As you know, it's sometimes hard for Australians to apologise, but we're sorry for the way we've thought since you came back into the Test team in November. Before getting too far in, don't worry, we know you're not in the Shane Warne category. It's just that we have realised we like having you in the team and you can contribute in a healthy way. It will be great to see you delivering a few overs at the home of cricket from Thursday.
Out-bowling Monty Panesar and Graeme Swann in favourable surrounds deserves to be the highlight of your unconventional career. These are men who know the conditions, have succeeded in them and played more Tests than you. They should have led England to a convincing performance in the opening Test, but they froze and spluttered, like we expected you to do.

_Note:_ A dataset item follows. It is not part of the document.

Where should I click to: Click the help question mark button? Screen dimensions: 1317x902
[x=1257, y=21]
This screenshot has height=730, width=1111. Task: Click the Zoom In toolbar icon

After the first innings you had more wickets than both of them and on the final day your deliveries spat in unfamiliar ways, giving you three more victims. Sometimes there were five close men around the bat - and none of them were in danger of being hurt. It was a big difference to the four that were employed on the boundary to Kevin Pietersen on Wednesday, and you attacked, forgetting the containment and going for breakthroughs. Overall figures of 6 for 158 from 60.5 overs didn't win the Man-of-the-Match prize or the game, but they sealed your status as a Test bowler.
All that was missing was another wicket, but any of the bowlers could be blamed for missing that. By the end you were tired and your bowling arm must have been sore. Thirty-seven second-innings overs will do that, and tail-enders are annoying when all they think about is defence. The fatigue led to that misfield at point late in the day.
It sounded fanciful at the time, but you were right when you talked about your method before the Ashes squad was picked. "I see that when the game comes into the fourth or fifth day I can be more aggressive and set more aggressive fields, and bowl different lines," you said. "Early on, I bowl tighter lines."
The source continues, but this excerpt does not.